The bill would provide further funding to the Capital Security Cost-Sharing Program, first instituted in 1998 to boost security to “high-risk, high-threat” diplomatic posts and has since been chronically underfunded. Under the new legislation, the program would be able to build far more than the two to three facilities a year for the two dozen posts that fall into the high-risk, high-threat category. It would also provide funding for implementing a shift in the mission of Marine Corps security guards posted at U.S. embassies to protect staffers as well as classified assets. The bill would also require the State Department to provide verification to Congress of it fully putting into place its Accountability Review Board (ARB) on Benghazi’s recommendations for improvement.
Diplomatic security has been given a short-shrift in the aftermath of Benghazi. During her appearance before the Senate in January, then-Secretary of State Hillary Clinton attempted to persuade Congress to shift $1.3 billion in funding bookmarked for warfighting in Iraq towards providing for greater diplomatic security. Sen. Patrick Leahy (D-VT) shepherded legislation through the Senate fulfilling Clinton’s request, but the bill died in the House. Since then, most of the conversation surrounding Benghazi has focused almost exclusively on the Obama administration’ss supposed cover-up, no matter how many documents are released debunking the claim.

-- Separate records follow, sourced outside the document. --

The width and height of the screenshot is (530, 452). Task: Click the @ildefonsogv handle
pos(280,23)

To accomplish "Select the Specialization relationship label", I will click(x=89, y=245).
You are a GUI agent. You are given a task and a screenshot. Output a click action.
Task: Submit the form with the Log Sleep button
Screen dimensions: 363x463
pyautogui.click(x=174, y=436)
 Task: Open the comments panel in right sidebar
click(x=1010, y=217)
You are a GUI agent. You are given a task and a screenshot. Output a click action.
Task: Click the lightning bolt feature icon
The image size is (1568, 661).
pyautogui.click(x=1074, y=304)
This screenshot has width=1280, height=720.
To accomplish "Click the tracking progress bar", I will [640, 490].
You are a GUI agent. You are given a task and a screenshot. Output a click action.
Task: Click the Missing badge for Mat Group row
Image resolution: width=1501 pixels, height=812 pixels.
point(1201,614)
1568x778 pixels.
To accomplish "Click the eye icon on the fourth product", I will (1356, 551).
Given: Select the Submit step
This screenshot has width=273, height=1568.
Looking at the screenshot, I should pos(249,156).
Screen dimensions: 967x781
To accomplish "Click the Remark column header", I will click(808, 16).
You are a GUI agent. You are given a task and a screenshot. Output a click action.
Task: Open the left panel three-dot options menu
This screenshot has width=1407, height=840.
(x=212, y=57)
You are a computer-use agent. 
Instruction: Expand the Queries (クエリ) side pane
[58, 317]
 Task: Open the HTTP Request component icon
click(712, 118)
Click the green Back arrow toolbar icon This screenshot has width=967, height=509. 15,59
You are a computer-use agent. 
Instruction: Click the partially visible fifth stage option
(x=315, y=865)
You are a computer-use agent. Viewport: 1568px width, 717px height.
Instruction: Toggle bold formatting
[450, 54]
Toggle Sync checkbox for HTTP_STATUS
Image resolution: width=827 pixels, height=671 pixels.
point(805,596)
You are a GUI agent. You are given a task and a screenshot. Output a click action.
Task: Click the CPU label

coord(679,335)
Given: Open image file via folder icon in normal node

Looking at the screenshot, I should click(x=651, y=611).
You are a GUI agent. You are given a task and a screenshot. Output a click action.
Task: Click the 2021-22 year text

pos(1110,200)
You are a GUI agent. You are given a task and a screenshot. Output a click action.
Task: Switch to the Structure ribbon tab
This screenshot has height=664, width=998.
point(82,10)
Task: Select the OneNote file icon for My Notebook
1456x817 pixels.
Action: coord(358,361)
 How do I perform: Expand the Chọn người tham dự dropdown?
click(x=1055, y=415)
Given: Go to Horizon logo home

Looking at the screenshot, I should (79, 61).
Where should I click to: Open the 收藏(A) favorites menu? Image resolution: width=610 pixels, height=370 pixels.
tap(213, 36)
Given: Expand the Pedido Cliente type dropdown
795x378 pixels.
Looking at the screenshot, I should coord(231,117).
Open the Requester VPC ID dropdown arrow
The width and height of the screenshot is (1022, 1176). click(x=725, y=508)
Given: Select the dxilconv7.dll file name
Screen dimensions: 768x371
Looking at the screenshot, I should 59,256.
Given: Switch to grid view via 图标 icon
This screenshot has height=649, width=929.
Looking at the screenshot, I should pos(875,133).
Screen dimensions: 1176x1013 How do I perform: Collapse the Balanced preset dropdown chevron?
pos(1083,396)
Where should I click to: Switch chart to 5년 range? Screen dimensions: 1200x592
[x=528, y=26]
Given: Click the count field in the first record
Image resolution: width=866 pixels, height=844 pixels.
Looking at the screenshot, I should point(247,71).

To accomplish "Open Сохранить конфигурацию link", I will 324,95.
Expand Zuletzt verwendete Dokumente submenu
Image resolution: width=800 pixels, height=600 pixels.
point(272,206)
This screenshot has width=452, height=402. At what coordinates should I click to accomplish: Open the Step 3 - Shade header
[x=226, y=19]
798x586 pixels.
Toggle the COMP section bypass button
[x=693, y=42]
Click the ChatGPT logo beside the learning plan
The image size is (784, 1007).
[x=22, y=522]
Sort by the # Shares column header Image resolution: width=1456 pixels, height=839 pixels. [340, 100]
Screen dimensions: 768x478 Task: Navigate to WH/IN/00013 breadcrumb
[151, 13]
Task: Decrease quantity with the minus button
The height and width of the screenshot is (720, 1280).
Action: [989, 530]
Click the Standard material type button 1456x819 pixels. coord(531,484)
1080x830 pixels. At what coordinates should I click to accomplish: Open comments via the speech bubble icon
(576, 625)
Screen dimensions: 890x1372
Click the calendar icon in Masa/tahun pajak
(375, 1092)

“I am intent on making sure that we do everything we can to prevent another tragedy like this from happening,” President Obama said about Benghazi at a press conference earlier today alongside Turkish Prime Minister Recep Tayyip Erdogan. “But that means we owe it to them and all who serve to do everything in our power to protect our personnel serving overseas.” Obama also called on Congress to implement the ARB’s suggestions and to “work with us to support and fully fund our budget requests to improve the security of our embassies around the world.”
CAP experts also agree that the real scandal of Benghazi is that more hasn’t been done to discuss improvements diplomatic security in the weeks and months after the attack. In ignoring the actual security risks that diplomats face, Brian Katulis and Peter Juul warn that as a result of the political turmoil over Benghazi, “the default policy may be to retrench behind the walls of so-called fortress embassies, take few if any risks with nonmilitary personnel, and surrender potential American influence on the ground in dangerous parts of the world.”